──────── Text section

Veterans Day Reflections_THINGS LOOK DIFFERENT FROM THE INSIDE



War is fire and explosions and machine guns pounding and dying men screaming for help. 

Military service is getting trained for that,

 all the while the instructors knowing there is no preparing you 

for being shot at, the pain of being wounded, and seeing those around you die or writhe in agony ... 

with help nowhere in sight.



Serving is seeing corruption in all layers of the military, spiteful tugs-of-war between rival high-ranking officers ...

veteran sergeants receiving nonsense, sometimes suicidal, orders from green lieutenants. 




Millions of dollars are spent in training our troops, 

but mere cents go to treating the gaping wounds to the souls and spirits of those veterans who survived the madness.


There was a certain healing in WWII of the soldiers returning home by ship in groups

where they had time to talk to one another of the hell they had gone through.


From Viet Nam onward, 

individual soldiers leave a war zone by air and in a matter of hours, they return solo to a country 

where lemonade is sold by children on street corners

 and people look relaxed without the hollow eyes the soldier sees in the mirror.

────────────────
──────── Records

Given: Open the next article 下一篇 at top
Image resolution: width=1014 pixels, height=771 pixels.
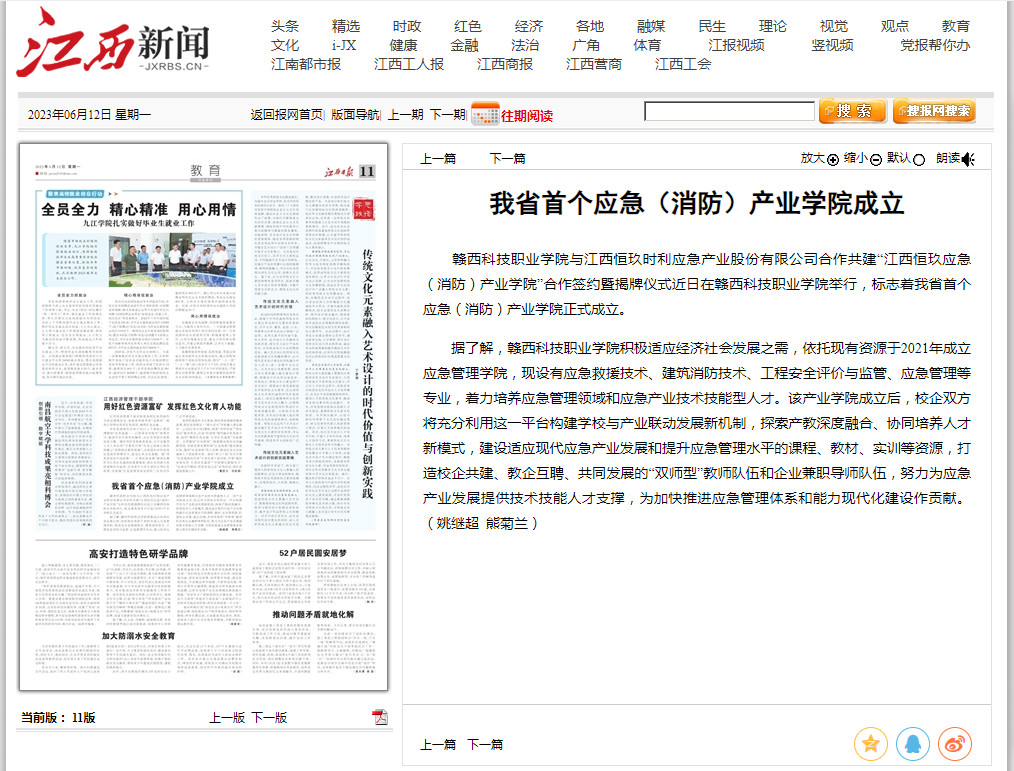Looking at the screenshot, I should pyautogui.click(x=507, y=158).
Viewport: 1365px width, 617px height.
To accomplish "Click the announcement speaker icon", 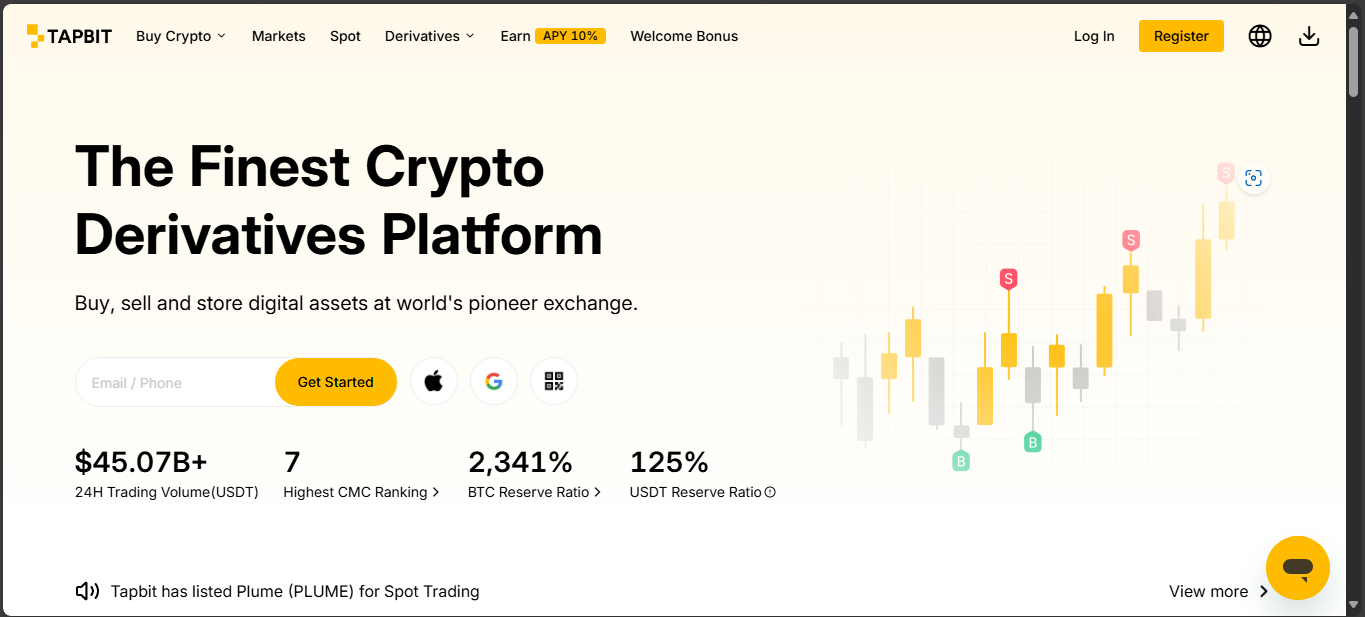I will 87,591.
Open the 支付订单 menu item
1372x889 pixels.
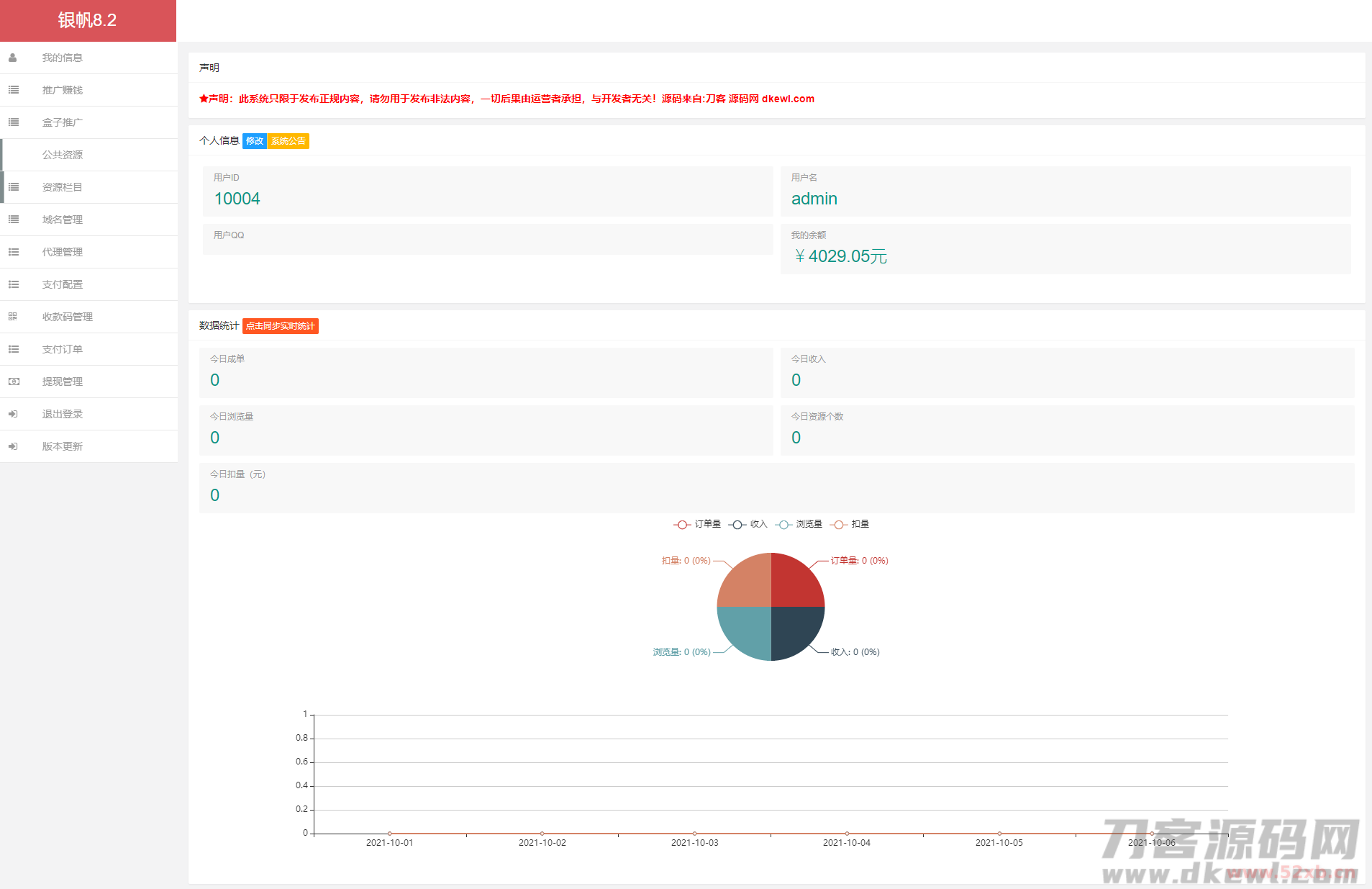[63, 349]

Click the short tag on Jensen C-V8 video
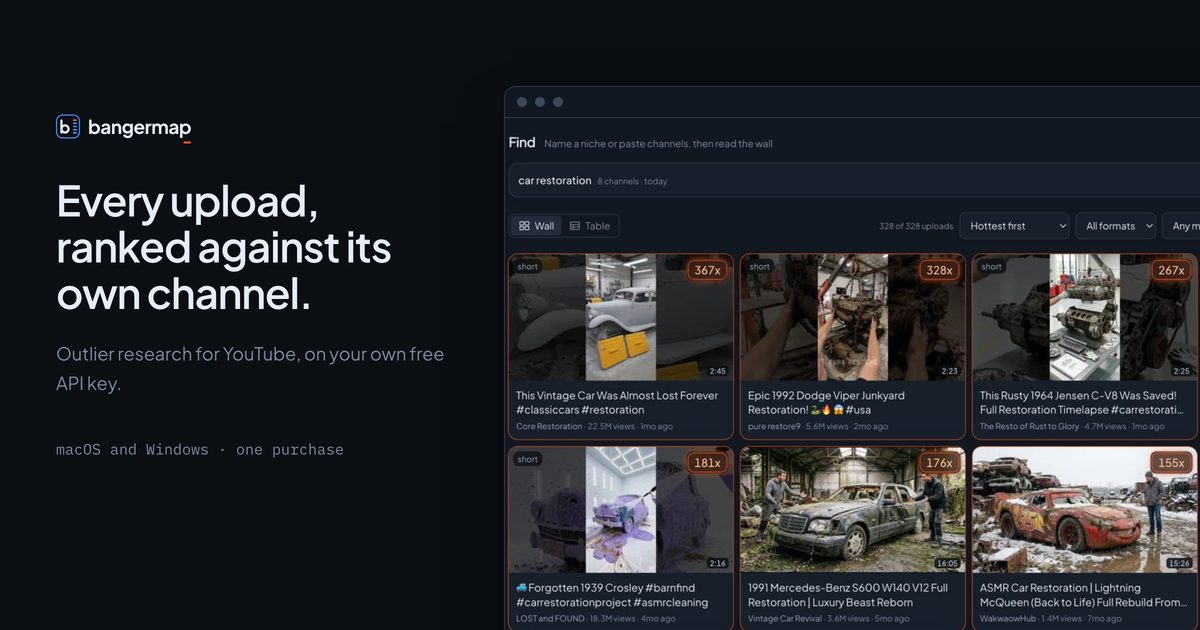click(991, 267)
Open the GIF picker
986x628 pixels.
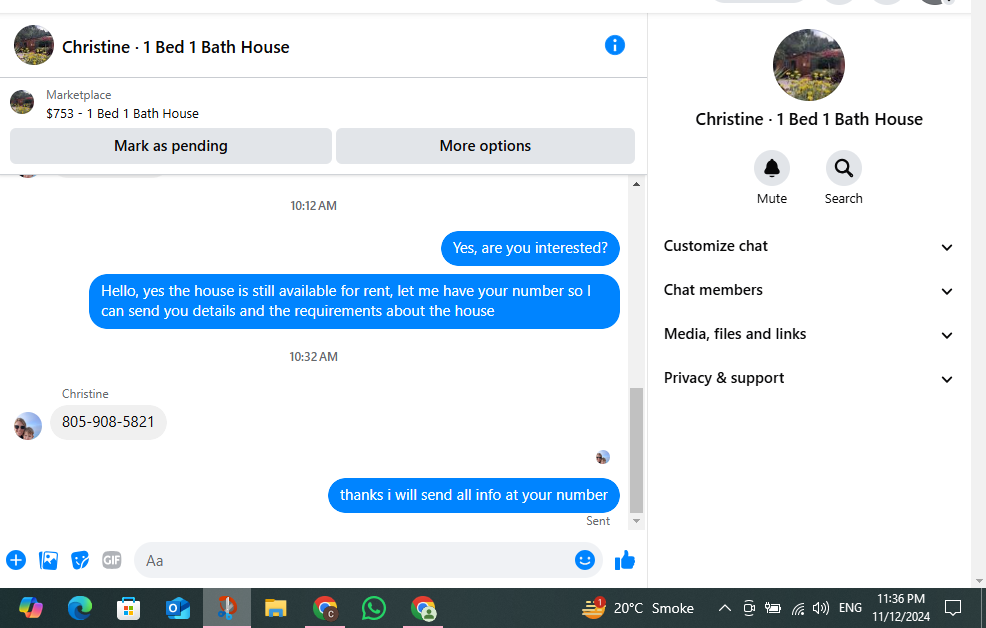point(112,560)
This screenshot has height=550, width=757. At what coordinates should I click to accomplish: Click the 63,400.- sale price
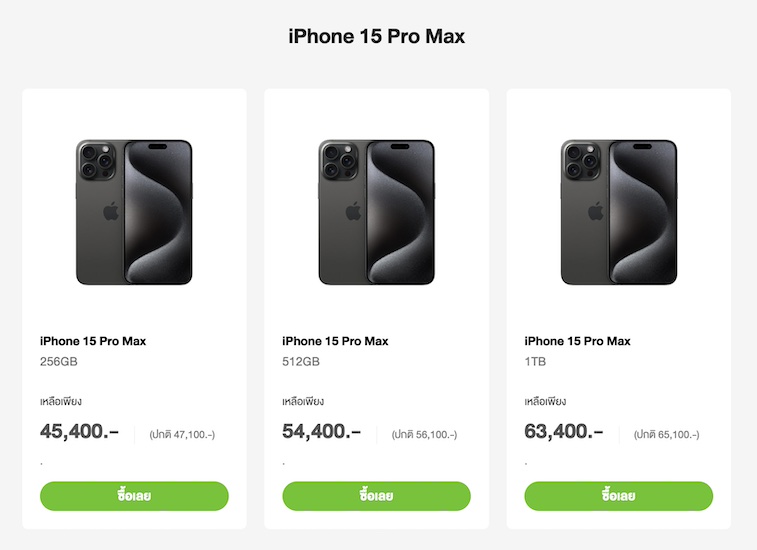[x=564, y=432]
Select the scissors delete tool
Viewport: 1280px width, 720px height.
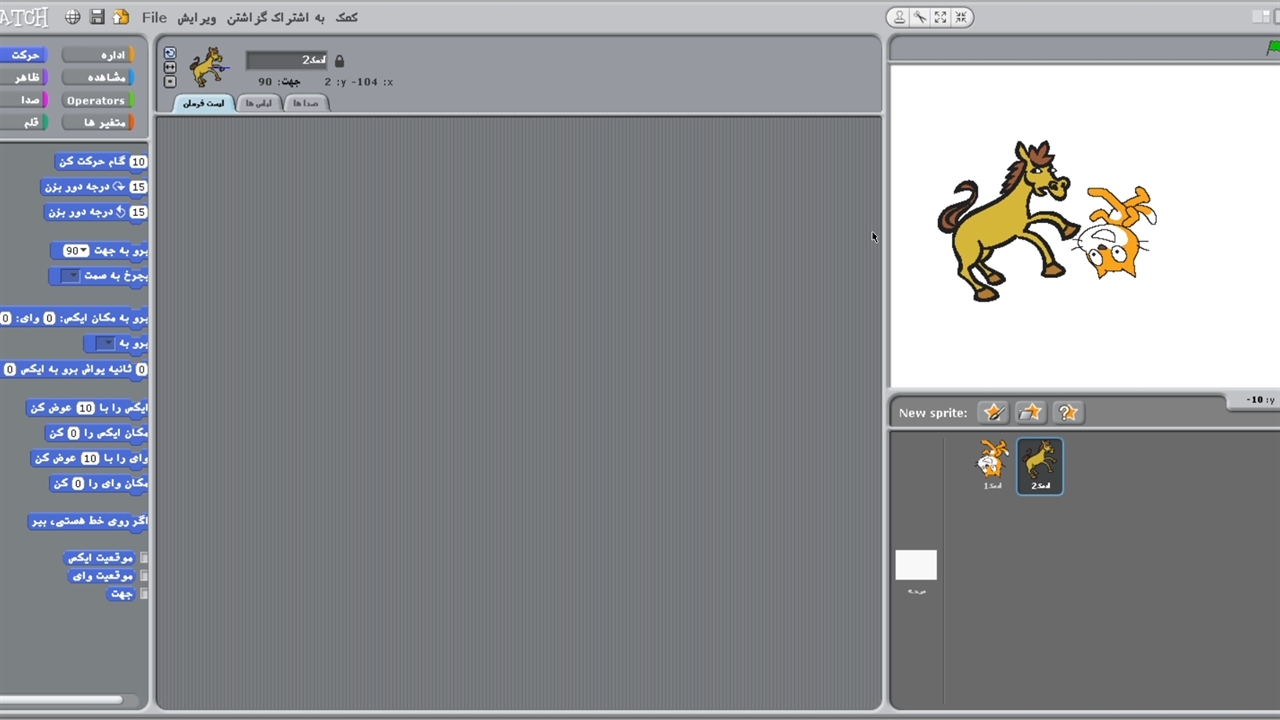point(920,17)
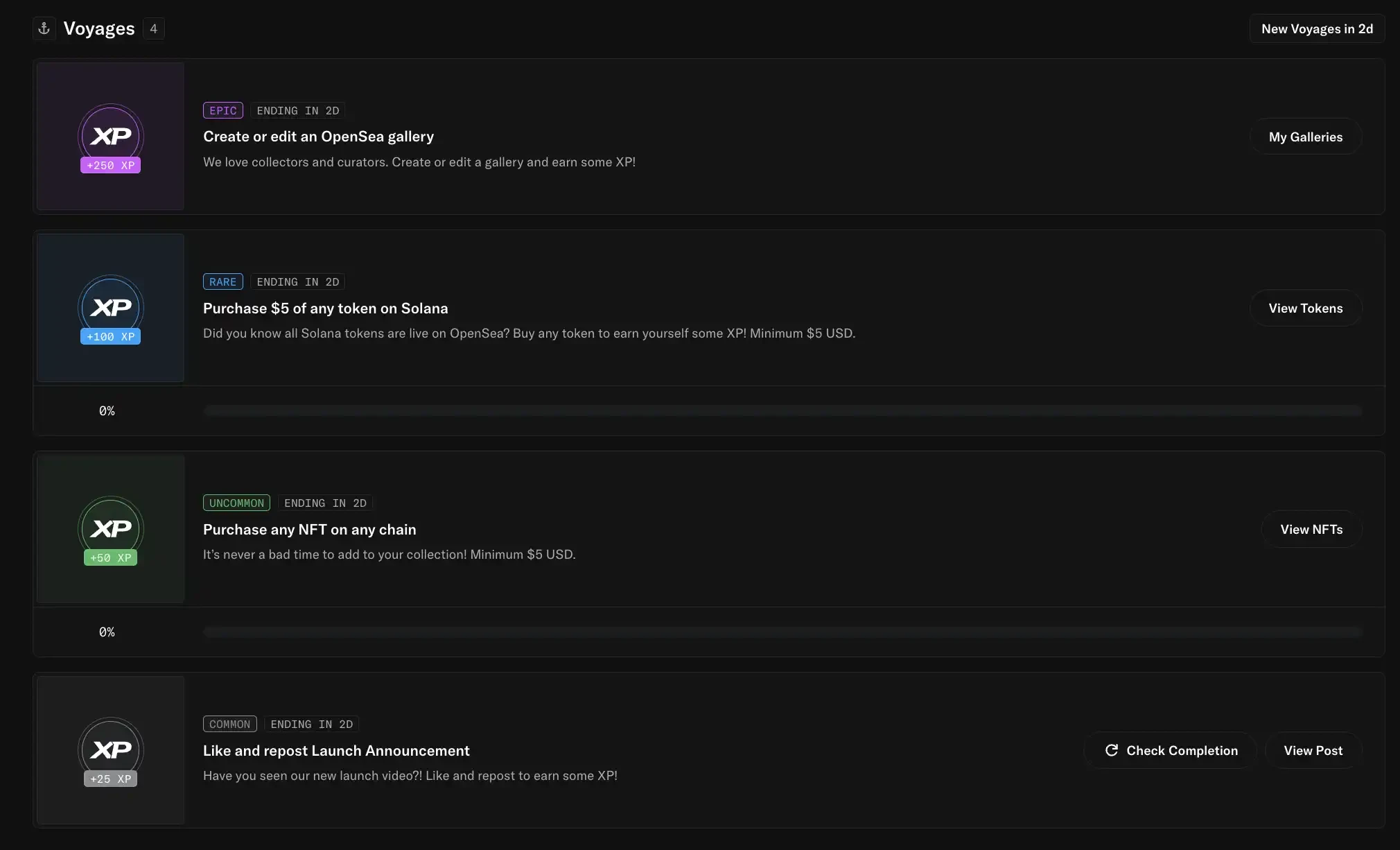Click the +250 XP reward badge

tap(111, 165)
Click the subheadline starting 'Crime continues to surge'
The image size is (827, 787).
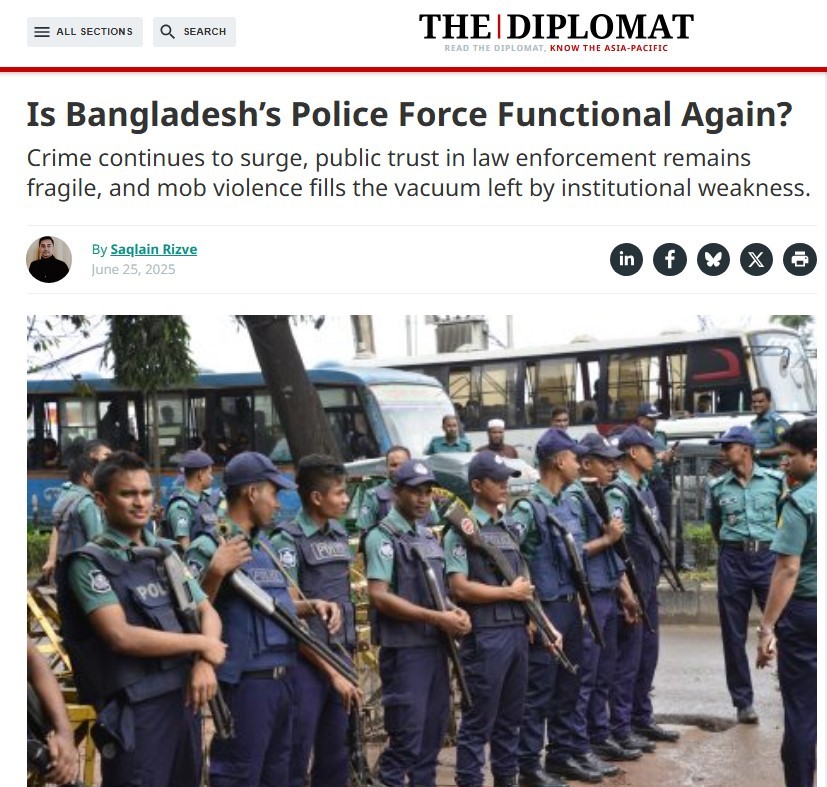(x=418, y=172)
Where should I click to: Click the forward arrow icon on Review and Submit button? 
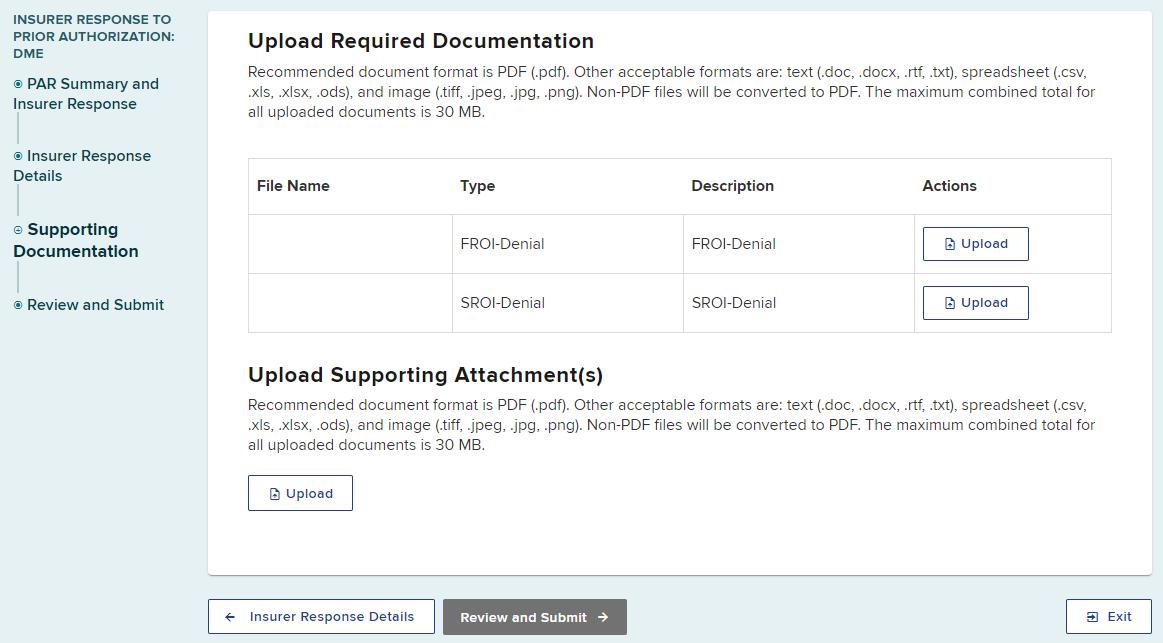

────────────────

Work order 1 =
For each statement about the Veterans Day text, answer yes or no and quote the words that decide it.
(a) Instructors believe training can fully prepare soldiers for being shot at.
(b) In WWII, soldiers returned home by ship in groups.
(c) From Viet Nam onward, soldiers return home together as a unit.
Work order 2 =
Answer these questions from the Veterans Day text.
(a) Who receives nonsense, sometimes suicidal, orders, and from whom?
(b) From Viet Nam onward, by what means do individual soldiers leave a war zone?
(c) What do children sell on street corners?
The material shown after the Veterans Day text is separate from it.

Exercise response 1 =
(a) No: "all the while the instructors knowing there is no preparing you"
(b) Yes: "There was a certain healing in WWII of the soldiers returning home by ship in groups"
(c) No: "they return solo to a country"

Exercise response 2 =
(a) Veteran sergeants receive them from green lieutenants.
(b) By air.
(c) Lemonade.